- DATA FOR PROCESSING -
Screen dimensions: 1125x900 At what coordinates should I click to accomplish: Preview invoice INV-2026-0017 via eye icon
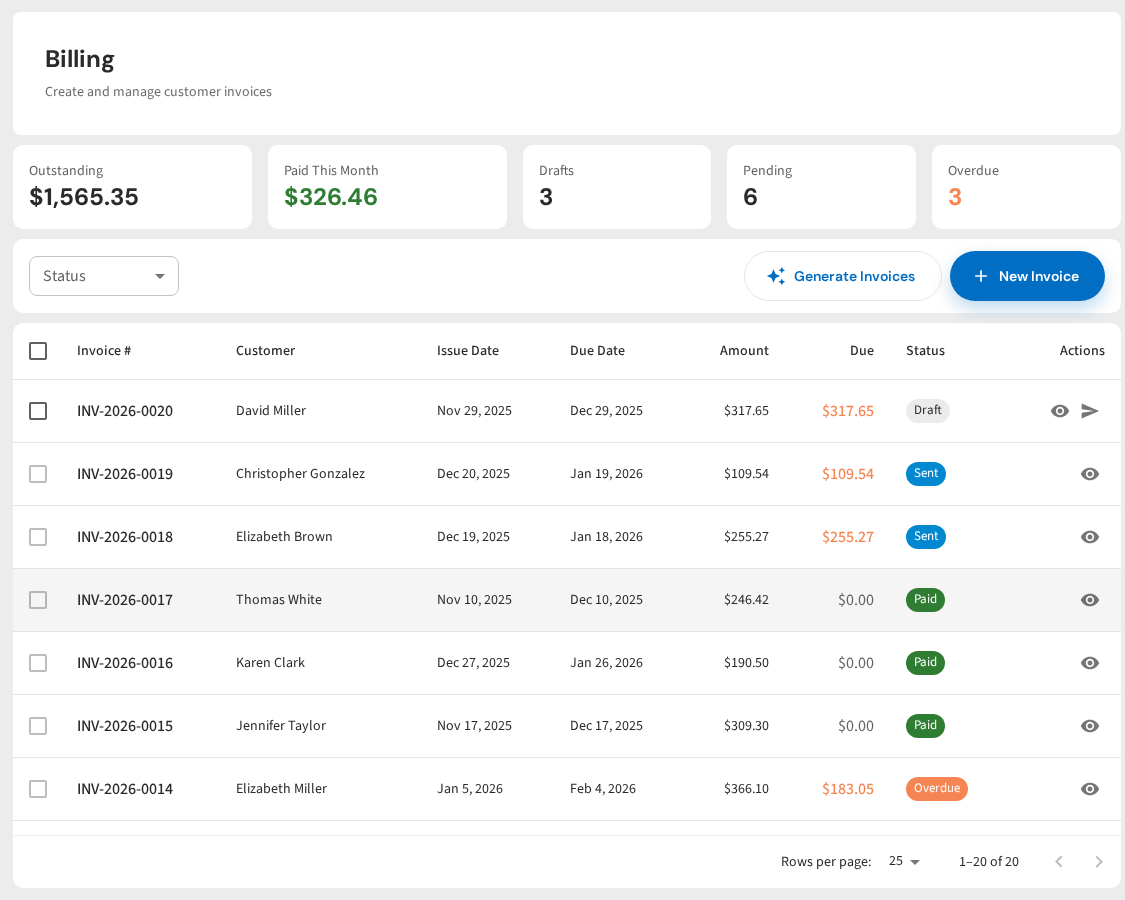coord(1090,600)
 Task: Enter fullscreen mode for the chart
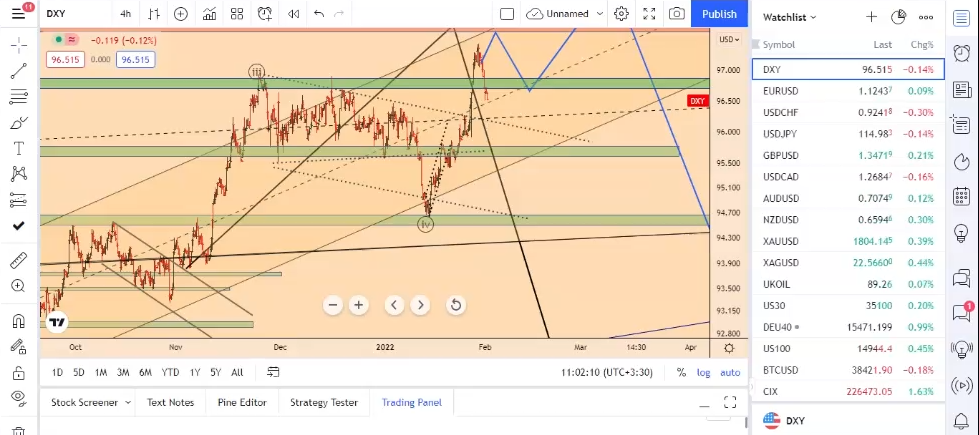650,14
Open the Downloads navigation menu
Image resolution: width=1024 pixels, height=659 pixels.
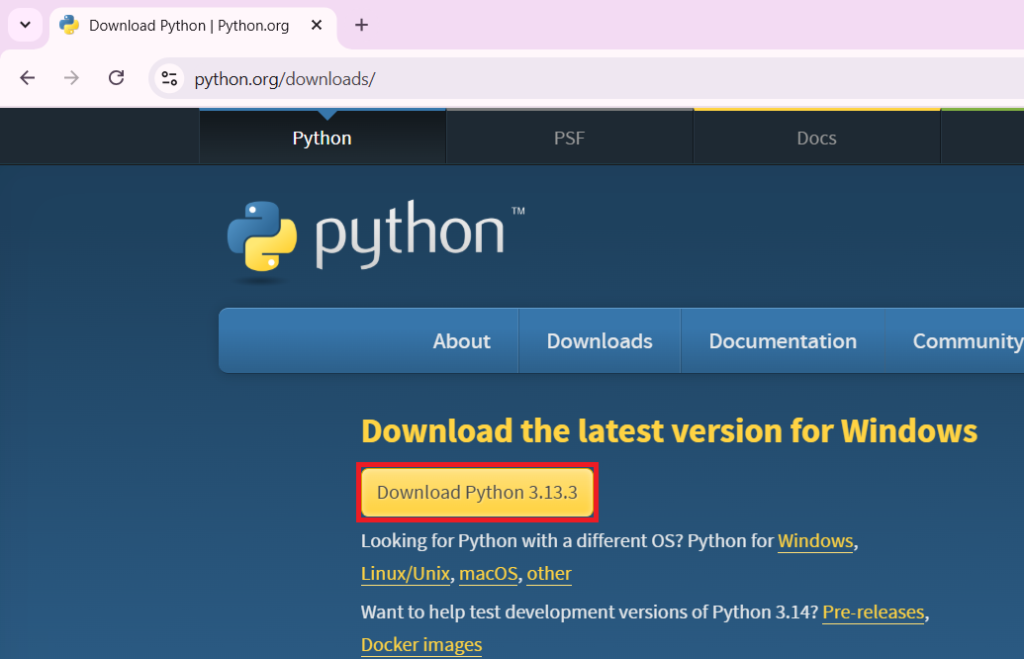click(599, 341)
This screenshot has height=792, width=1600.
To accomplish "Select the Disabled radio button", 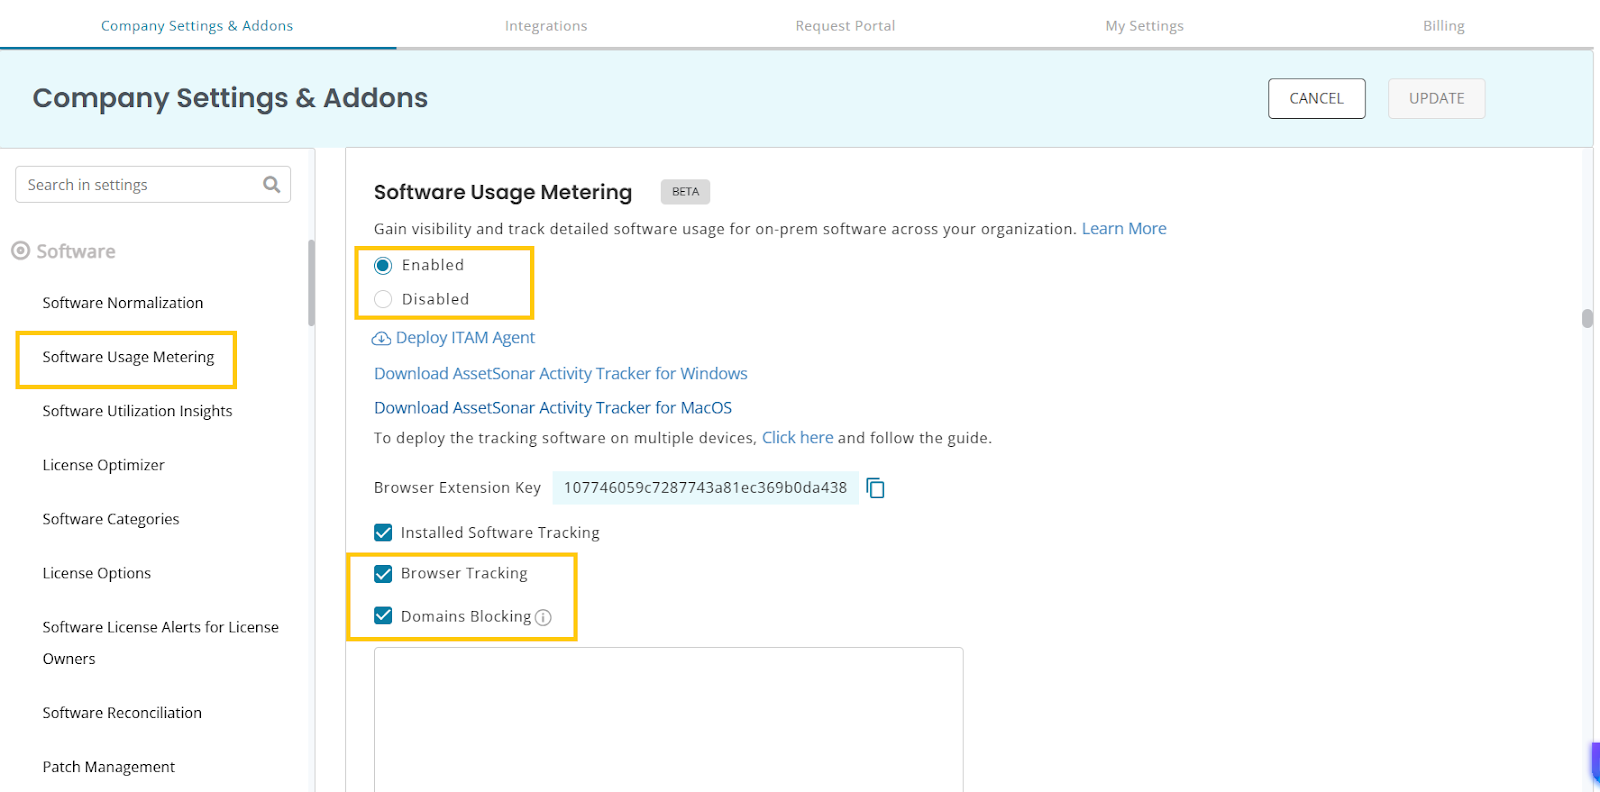I will tap(383, 299).
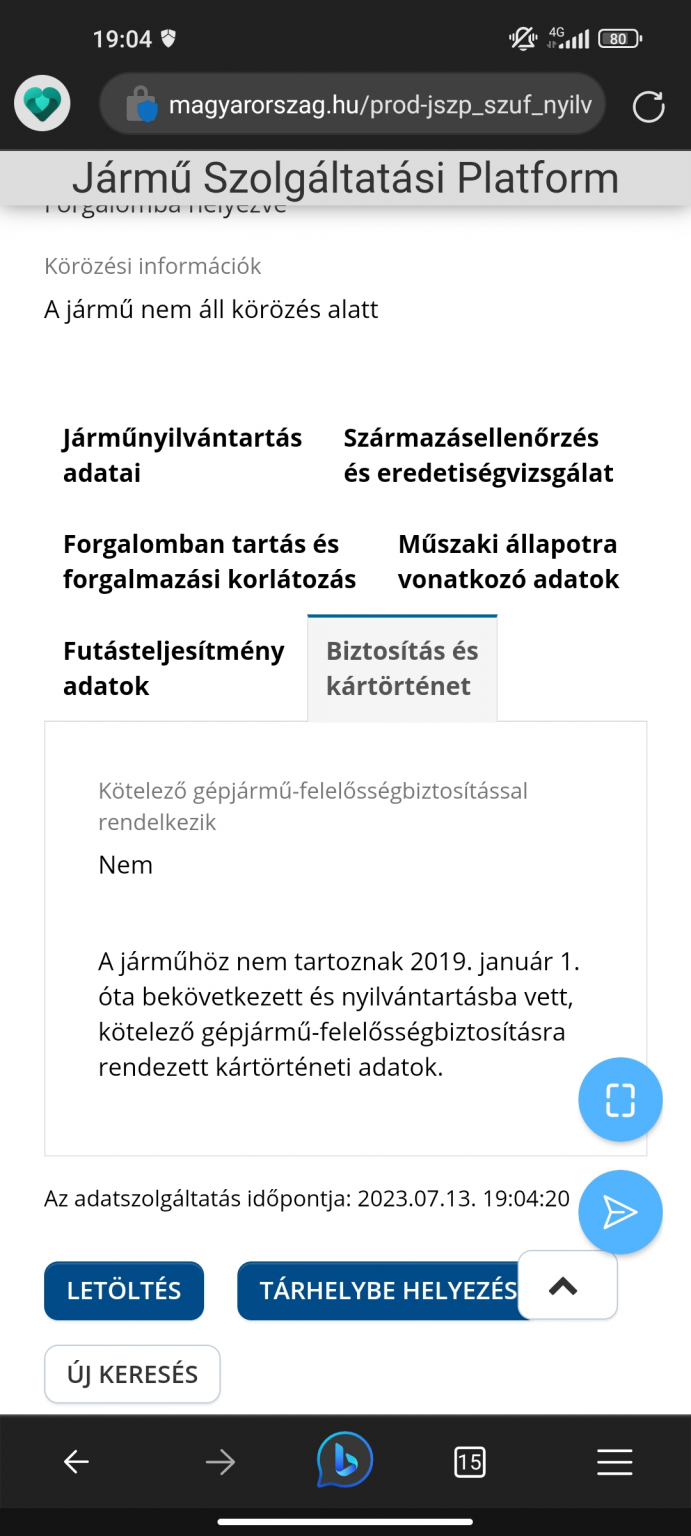The height and width of the screenshot is (1536, 691).
Task: Open the tab switcher showing 15 tabs
Action: click(x=469, y=1463)
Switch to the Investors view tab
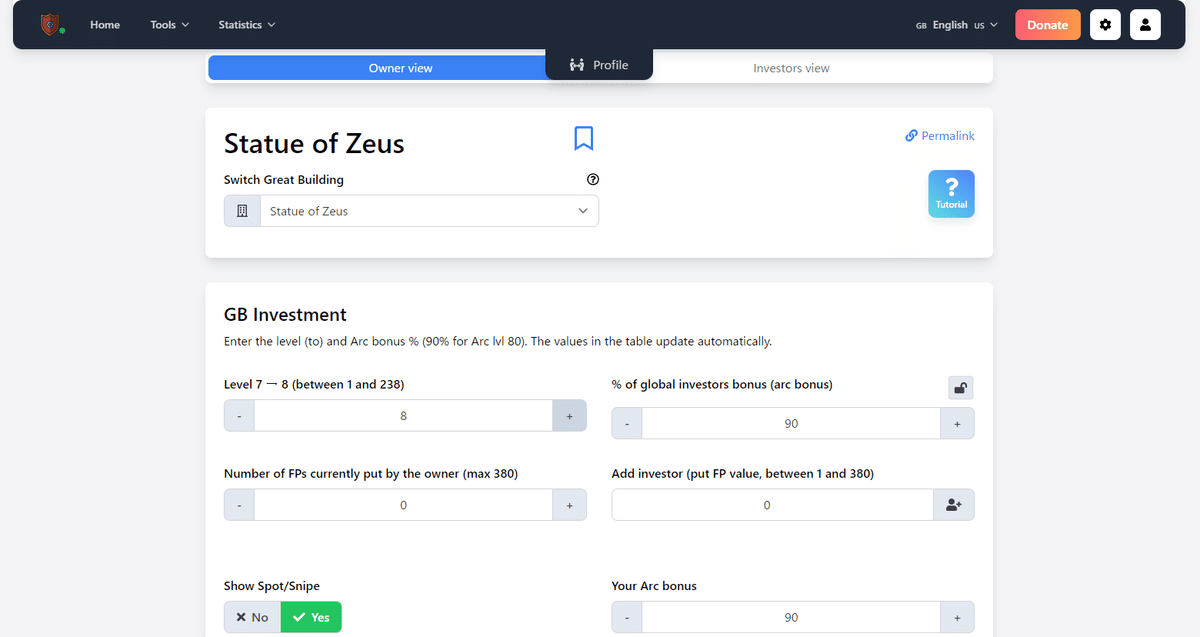The width and height of the screenshot is (1200, 637). tap(791, 68)
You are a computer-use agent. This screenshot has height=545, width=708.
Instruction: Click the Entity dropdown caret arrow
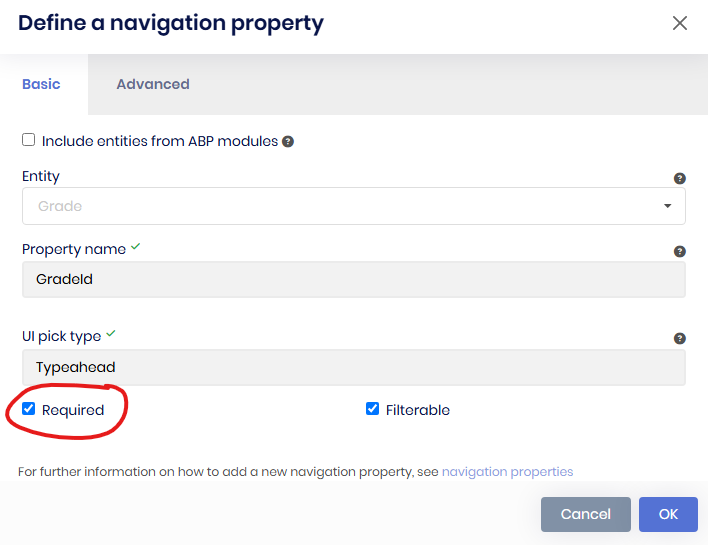667,206
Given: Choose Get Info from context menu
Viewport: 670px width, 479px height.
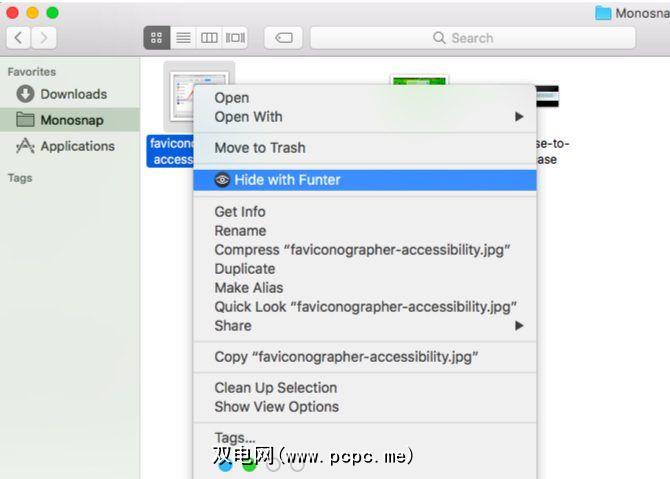Looking at the screenshot, I should tap(240, 212).
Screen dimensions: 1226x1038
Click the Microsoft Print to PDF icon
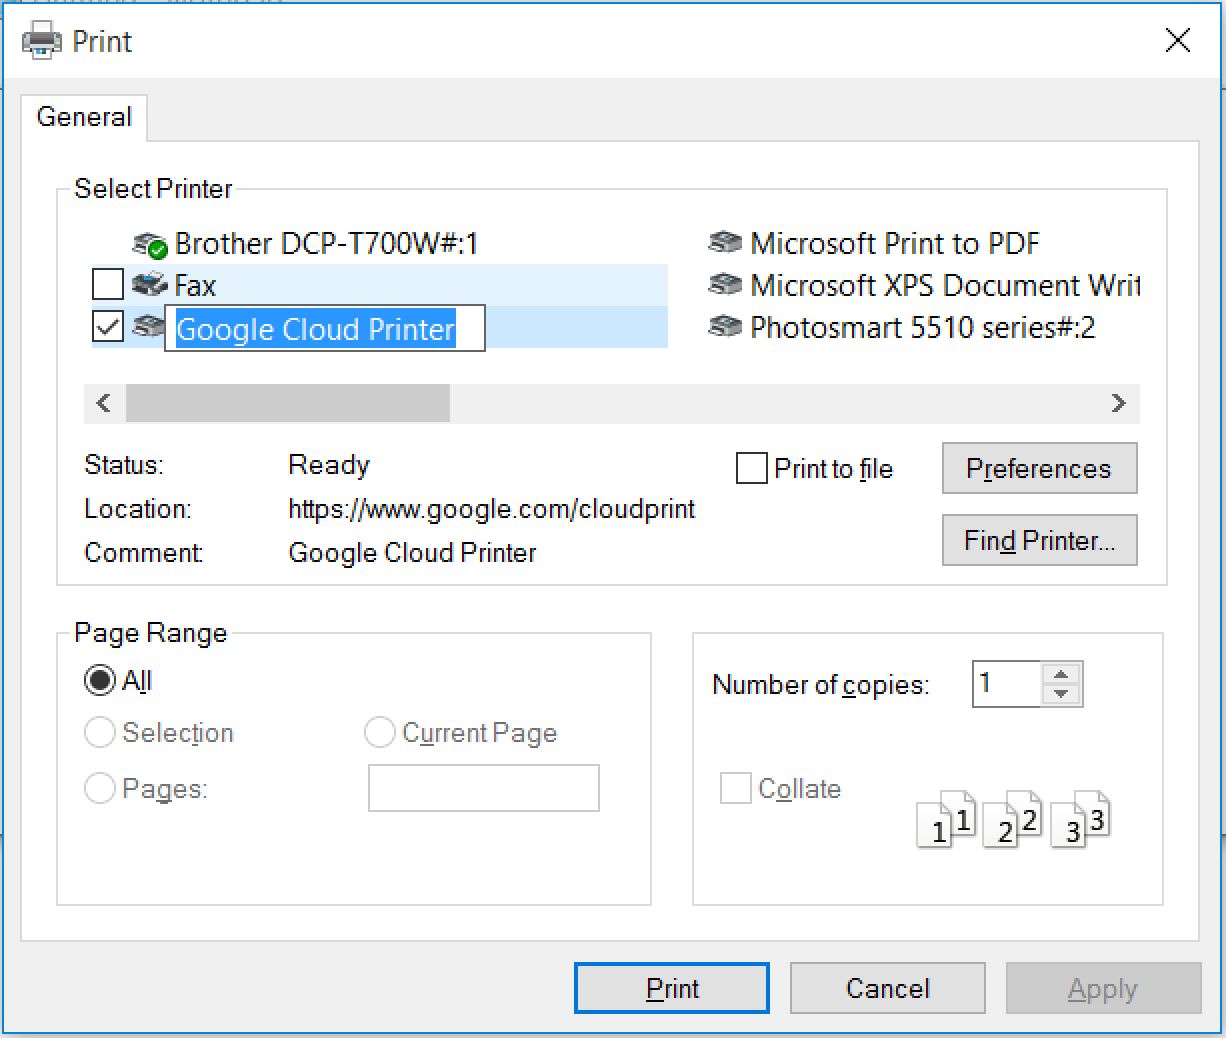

- WORK INSTRUCTION -
Scan the data above for the word "This" and report every line where it is found.

- WRITTEN SOLUTION -
This screenshot has height=792, width=1600.
You are a computer-use agent. This screenshot has height=545, width=708.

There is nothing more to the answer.